Las plagas de topos en el jardín son algo habitual

Odiaba con toda mi alma aquella finca. Mi padre la compró cuando sólo había monte y cuervos, ni un vecino, y la convirtió en su retiro, el lugar en el que aplacar las neuras provocadas por una familia numerosa, donde respirar y sudar. Perfecto para resarcirse de ese trabajo de oficina, pero una cárcel para un adolescente.

A medida que la finca se fue armando, pasábamos más tiempo, algún año de mayo a otoño. Nadie sabe las horas que invirtió en levantar aquello, siempre ideando proyectos: un otoño el invernadero, un septiembre sacos de uva para hacer vino, la ampliación de la casa y cada mes un trasto nuevo, aparatos con motor, eléctricos, todo lo que hoy está apilado en el garaje.

Ahora sé que los mayores esfuerzos fueron para que me gustase. Ros y el resto de los perros, la canasta de baloncesto que encargó al herrero de la Derrasa, la BH amarilla, la escopeta de balines, la piscina. Todo en vano, porque a esos años nada se disfruta sin amigos, y mi único amigo era aquel topo invisible que desquiciaba a mi padre excavando galerías en su césped inmaculado; como yo, tratando por todos los medios de salir de allí.

Esos veranos duraban años, con sus tardes de siesta y series, de crucigramas sobre hamacas, de paseos con el walkman, de baños con olor a cloro, y así un día tras otro. Yo me organizaba para pasar allí el menor tiempo posible. Unía campamentos, fines de semana en la playa, construía un largo puente para llegar a septiembre pisando la finca sólo para poner lavadoras. El día que nos contó que la vendía todos pensamos que era una de sus fanfarronadas, esas reacciones infantiles con las que nos amenazaba: “La venderé y os arrepentiréis”. Lo hizo.

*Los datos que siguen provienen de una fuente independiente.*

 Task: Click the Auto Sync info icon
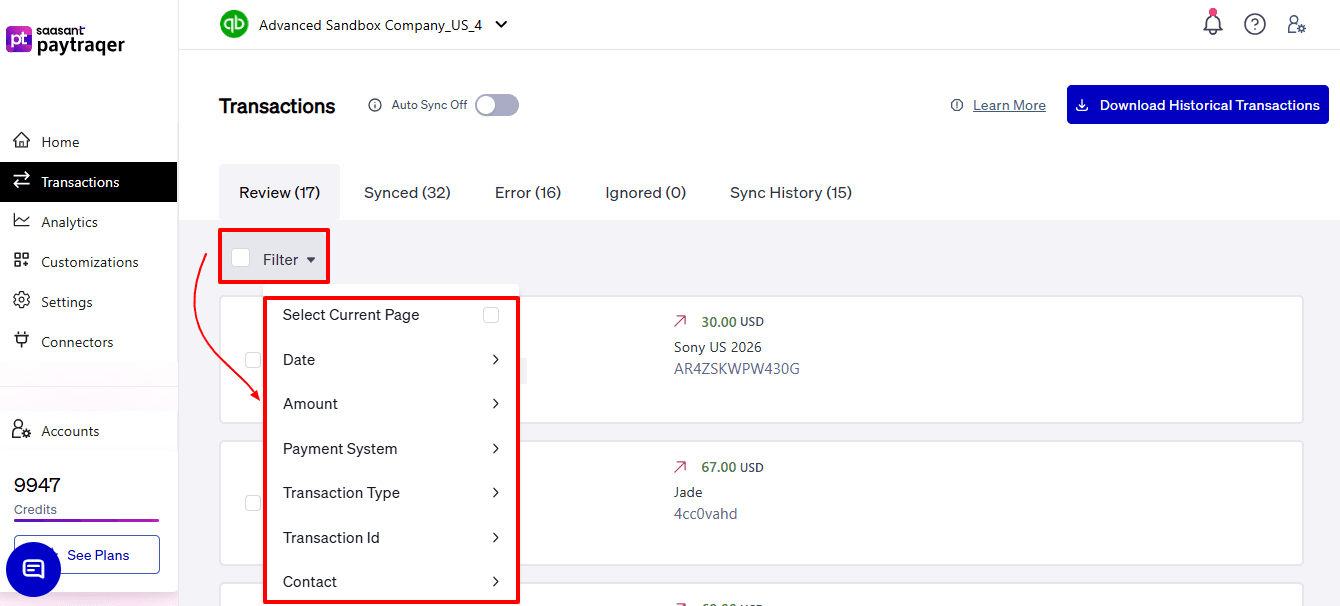pyautogui.click(x=375, y=105)
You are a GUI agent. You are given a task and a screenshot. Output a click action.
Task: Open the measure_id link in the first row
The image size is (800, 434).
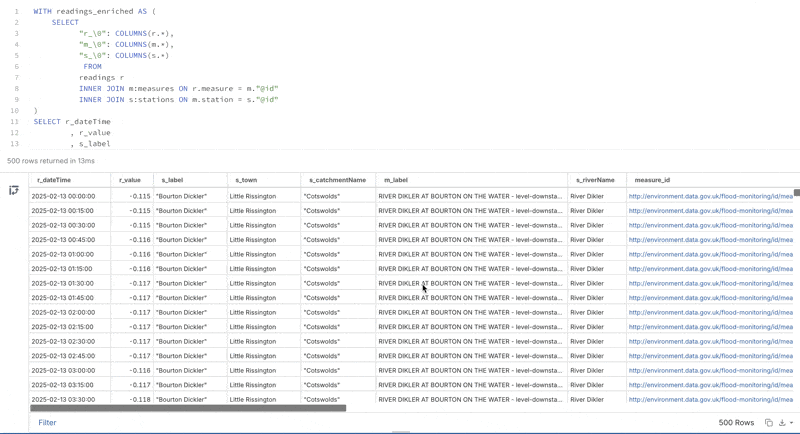[710, 197]
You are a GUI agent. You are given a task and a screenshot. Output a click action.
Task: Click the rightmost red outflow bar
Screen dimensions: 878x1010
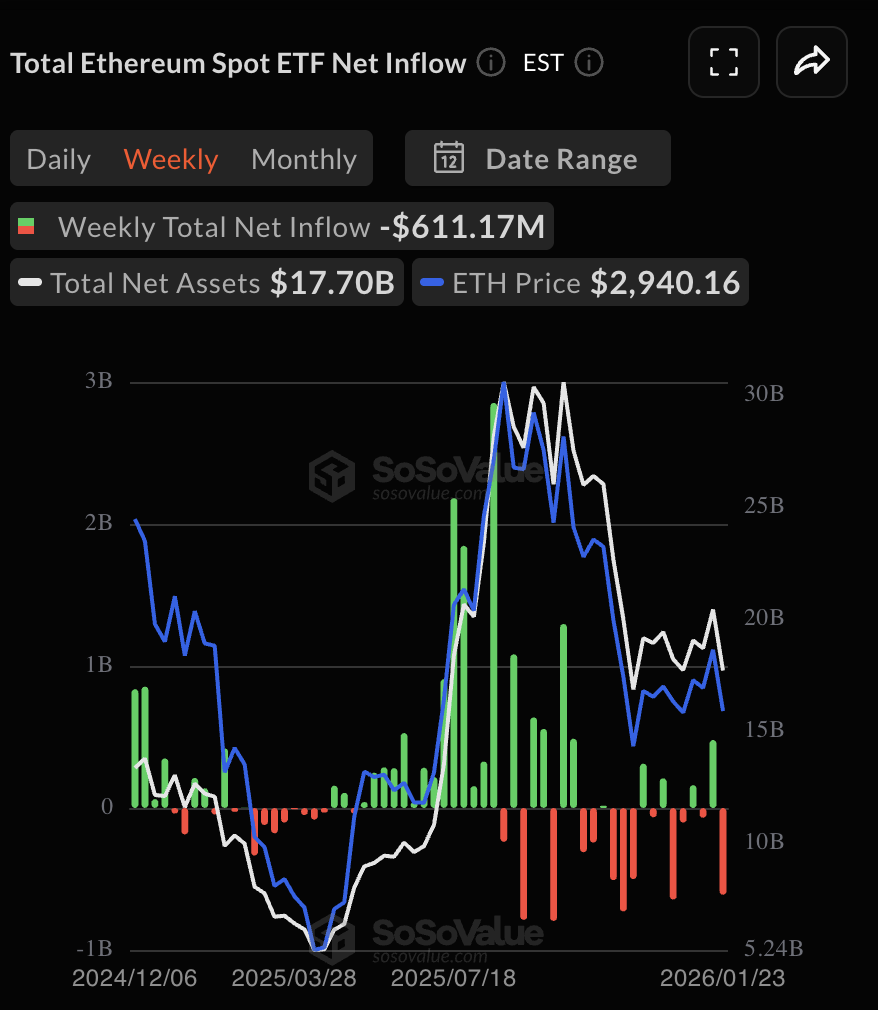coord(723,850)

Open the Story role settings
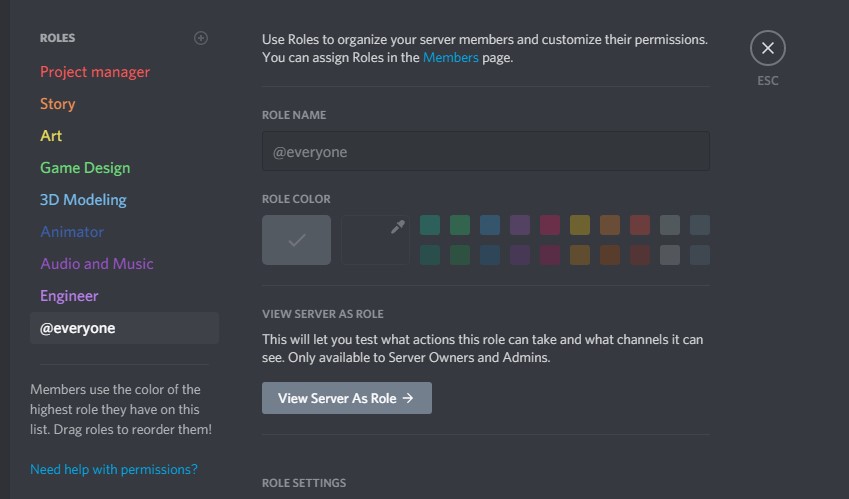(58, 104)
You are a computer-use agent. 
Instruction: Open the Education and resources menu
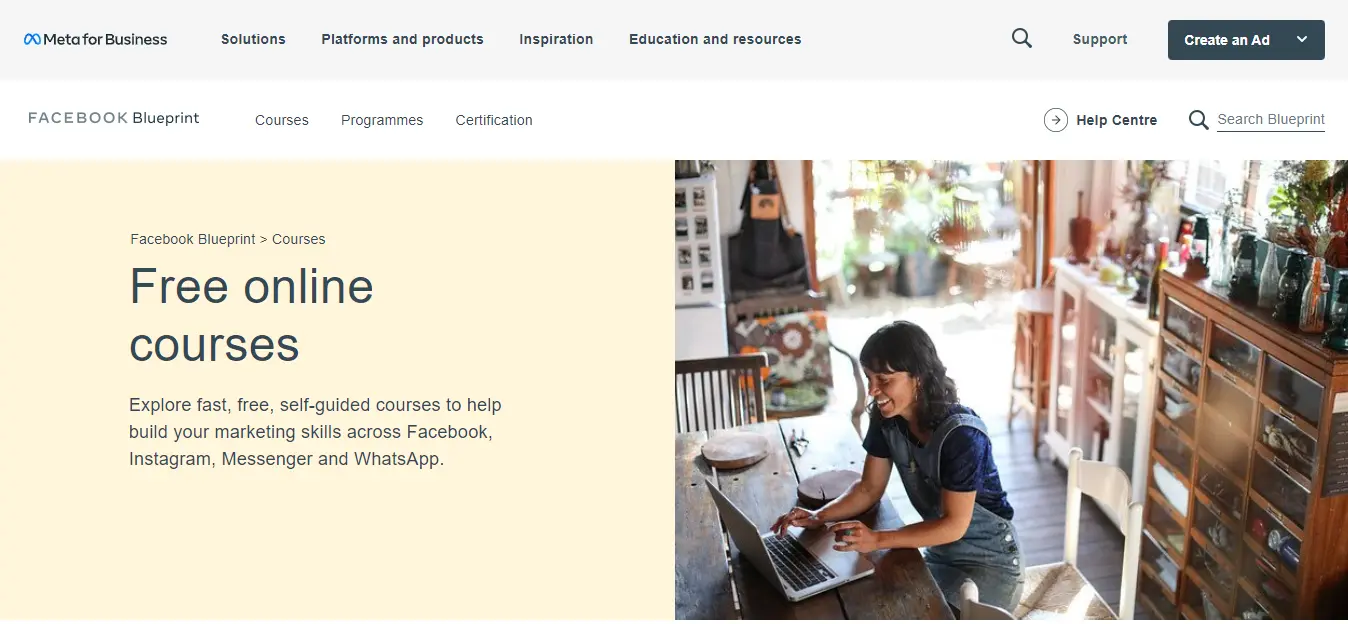[715, 40]
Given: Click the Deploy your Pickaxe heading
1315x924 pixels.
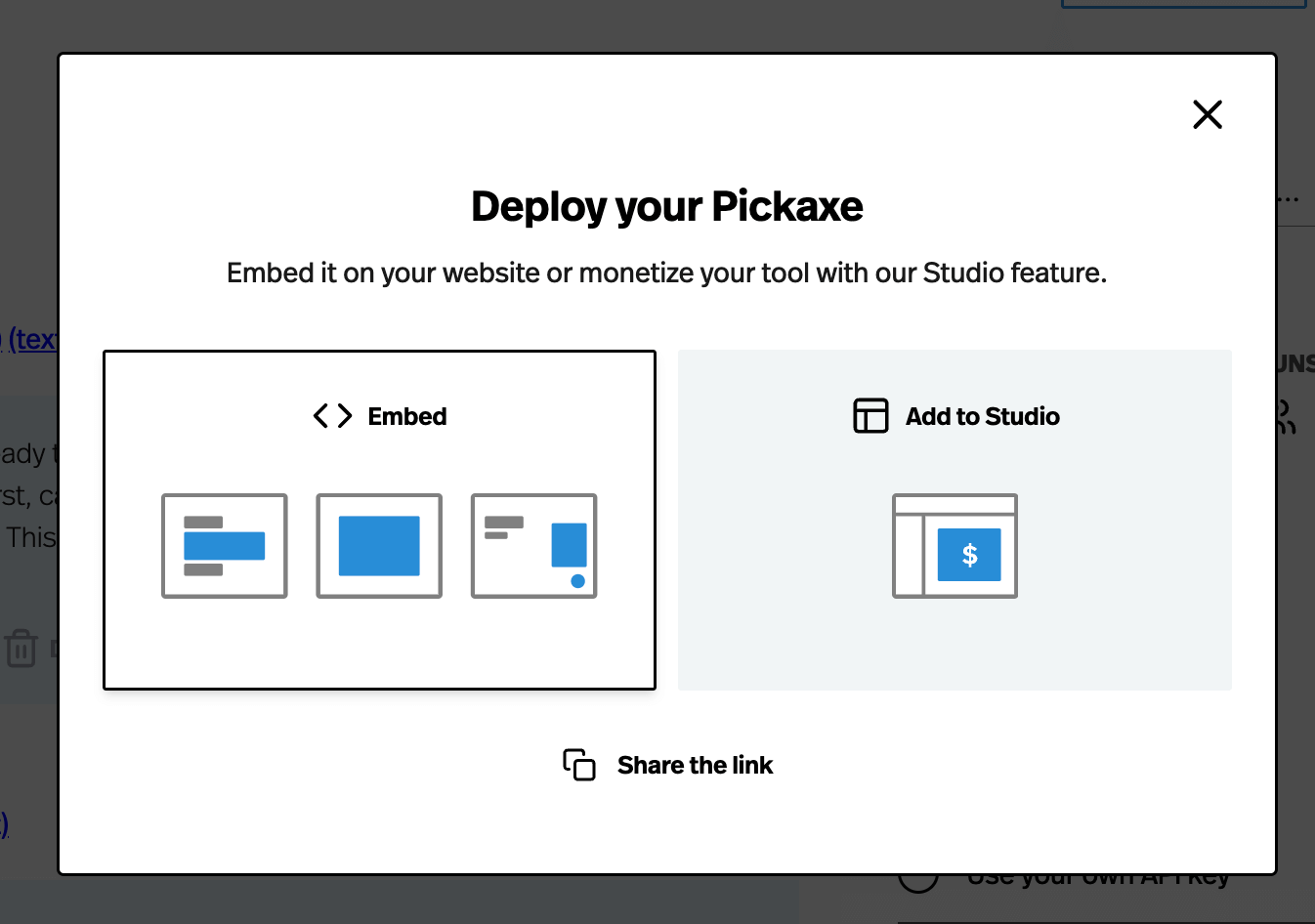Looking at the screenshot, I should point(666,206).
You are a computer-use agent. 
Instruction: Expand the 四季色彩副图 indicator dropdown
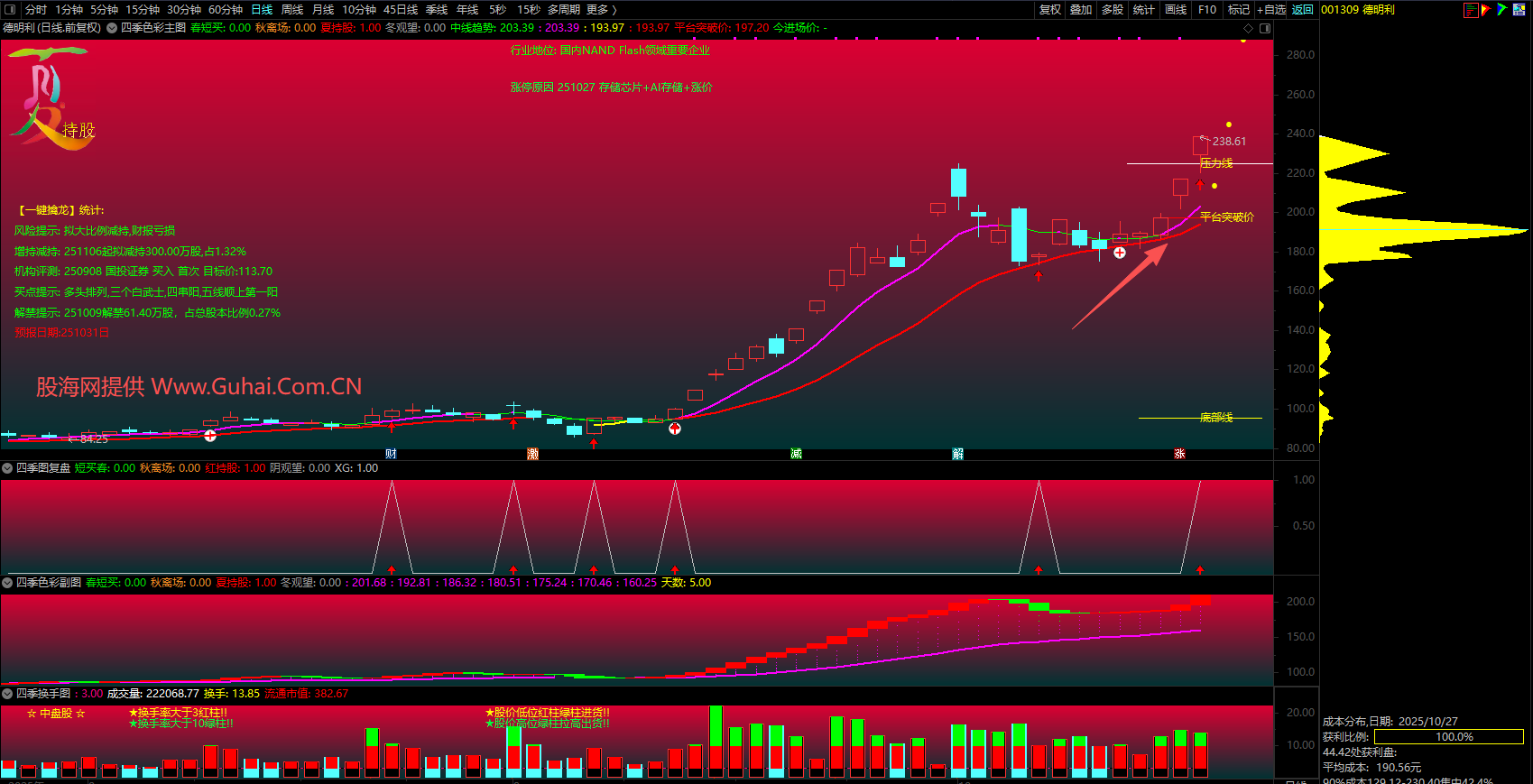click(x=7, y=583)
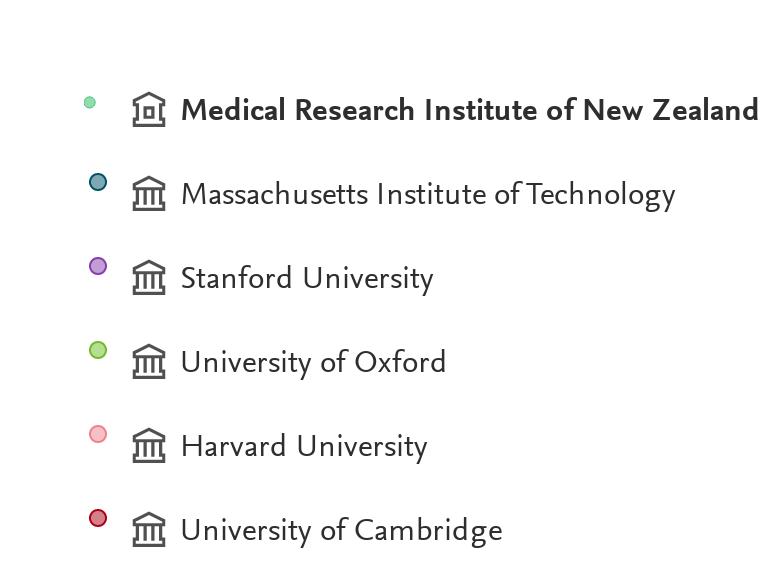Click the University of Oxford institution icon
The width and height of the screenshot is (774, 578).
point(149,362)
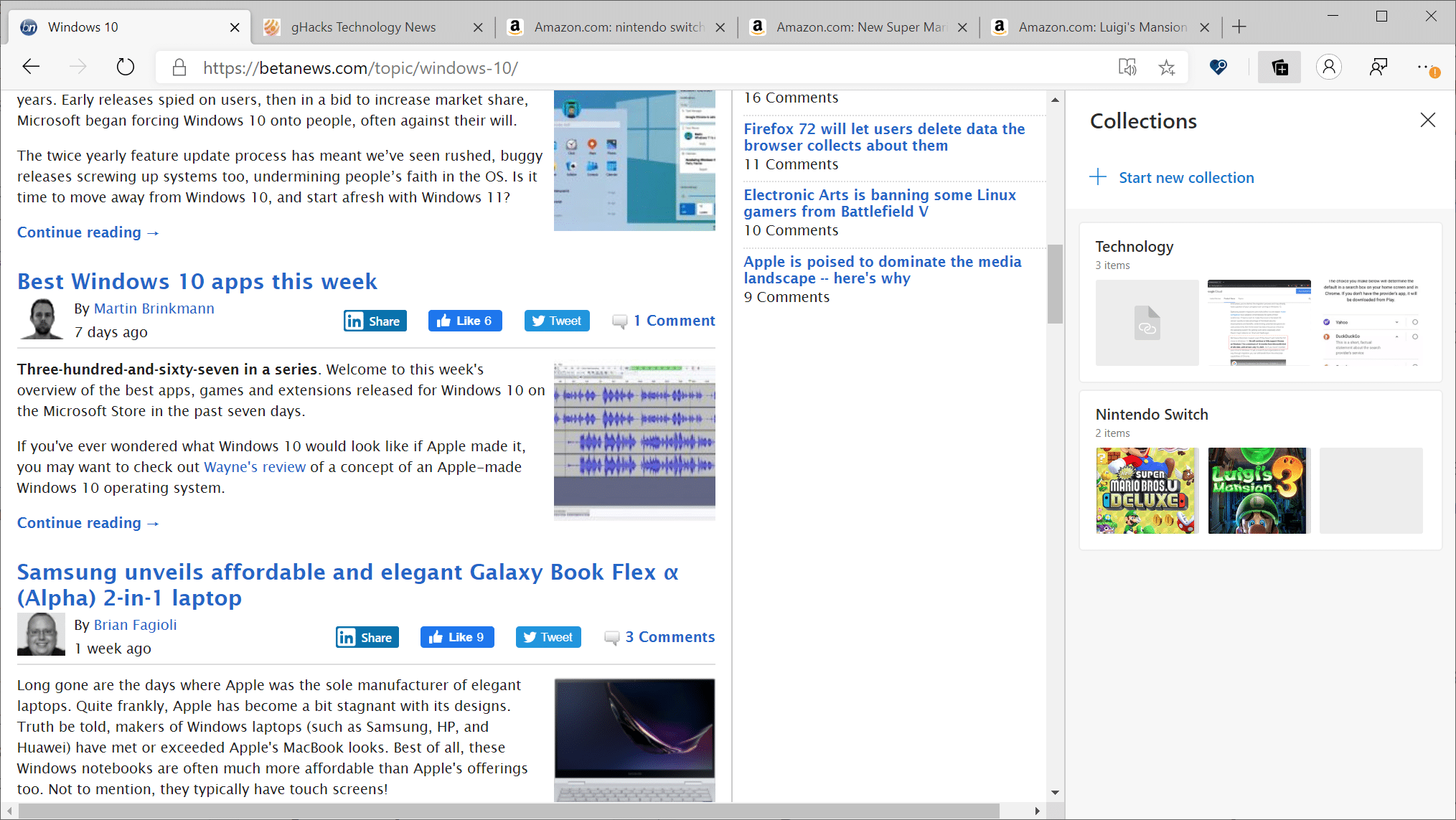Screen dimensions: 1456x820
Task: Click Continue reading Best Windows 10 apps link
Action: click(x=88, y=522)
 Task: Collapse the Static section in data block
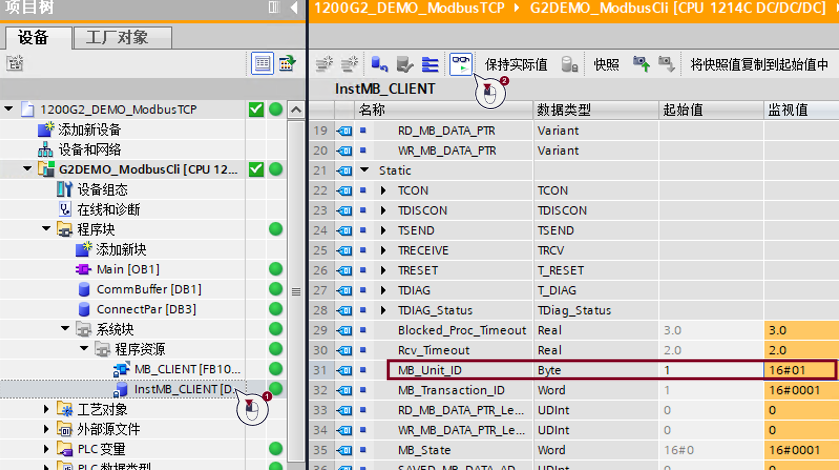pyautogui.click(x=364, y=171)
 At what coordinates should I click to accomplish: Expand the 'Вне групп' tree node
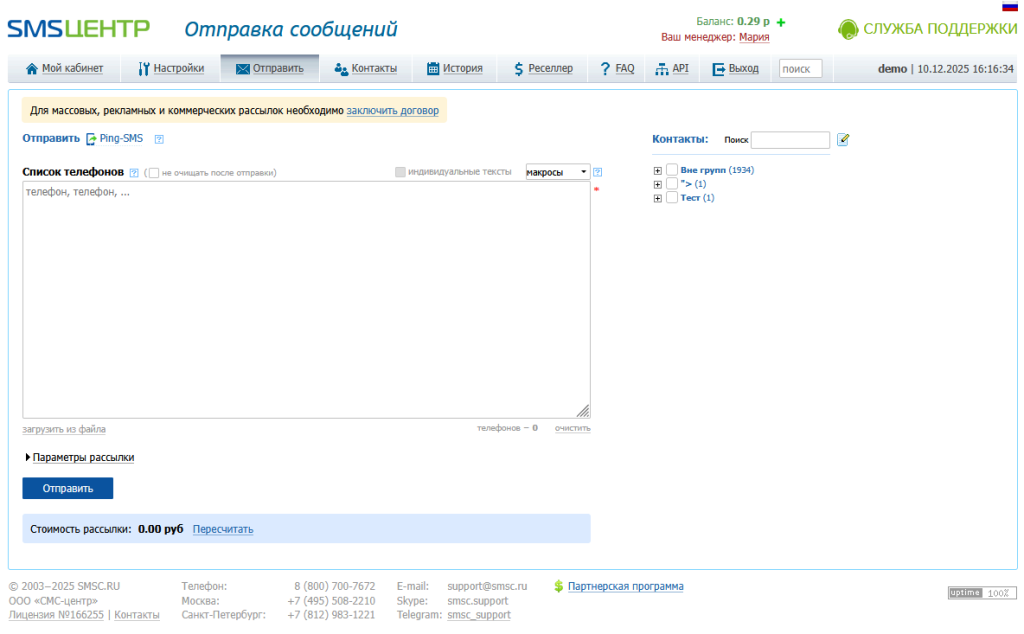click(x=658, y=170)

Cuando conocí a mi Lama, le llevé allí. Aparcamos a cierta distancia, y nos acercamos caminando como espías. El seto desbordaba la verja, la cancilla tenía desconchones, y las ramas del sauce tocaban el suelo. Habían tapado con un plástico negro la piscina. Entonces, nos acercamos más. Entre las parras del cierre vi el césped al lado del pozo, amarilleaba un poco. Sonreí cuando descubrí los pequeños montoncitos de tierra. Mi amigo todavía no había logrado salir de allí.